8. The erosion of the sovereignty of national states, democracy and transparency in policy processes of international agreements and conventions related to food standards and agriculture which make domestic issues subject to trade concerns;

9. The commodification of life and monopolisation of knowledge through the patenting of genes and living organisms as well as indigenous science, products and practices.

We appreciate the role played by people and organisations outside the church who have committed themselves and their organizations to fight for socio-economic justice by resisting the unbridled introduction and use of GMOs and products.

We affirm:

1. Our conviction that there is sufficient food for all our people, but the problem remains inequitable access to and maldistribution of food.
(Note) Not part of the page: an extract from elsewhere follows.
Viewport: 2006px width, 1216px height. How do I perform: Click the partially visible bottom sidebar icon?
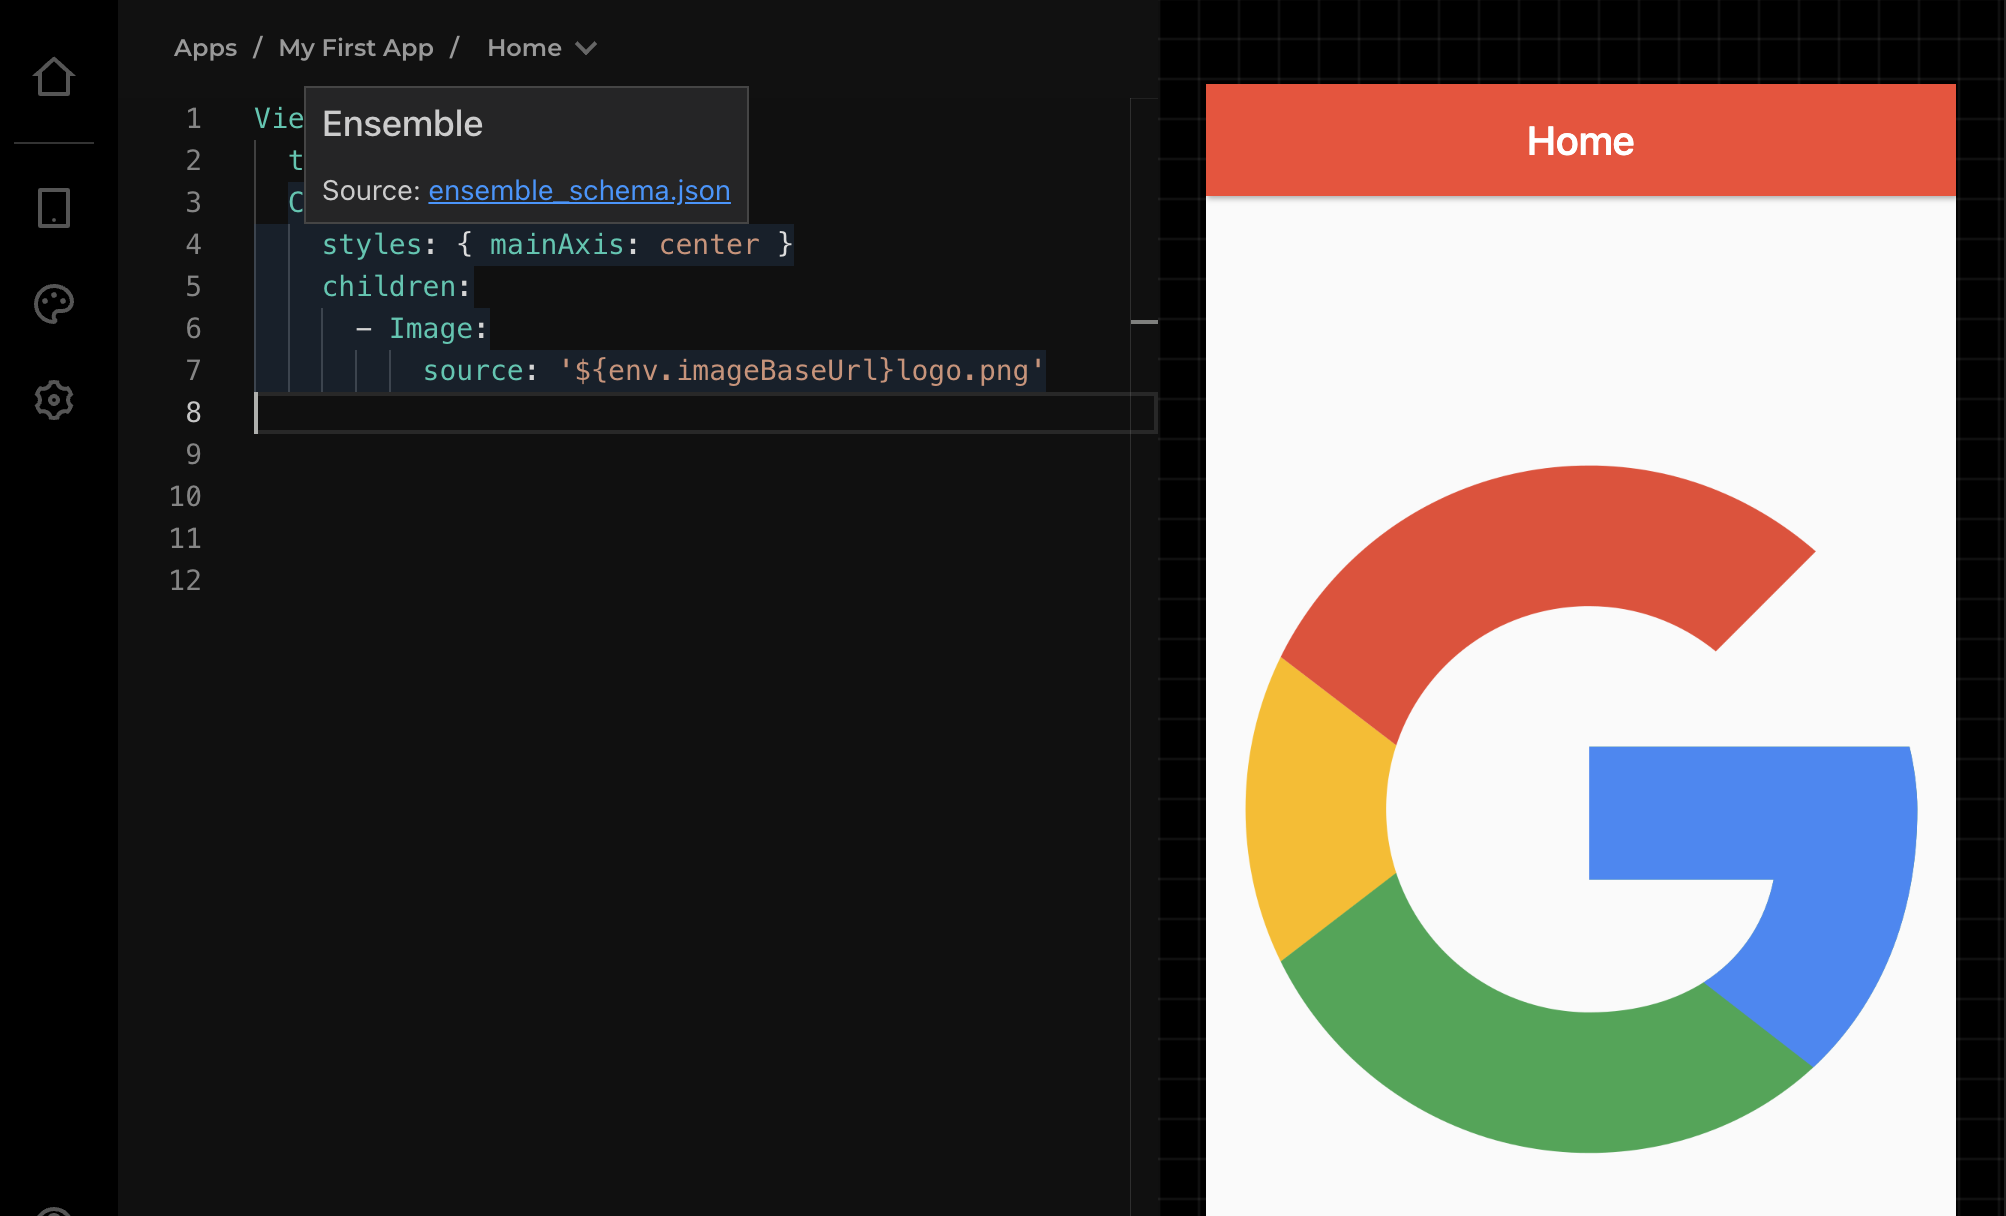(x=53, y=1211)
2. Our commitment to the option for the poor, marginalized and disempowered. And as far as GMOs are concerned we are further driven by our vision of the dignity of the human person; the common good; solidarity; subsidiarity; integrity of creation; socio-economic and environmental justice.

3. That food and life is a gift from God and we are co-workers and custodians with God to sustain creation and life and the abundance thereof.

4. The power and sustainability of indigenous knowledge, practices and resources.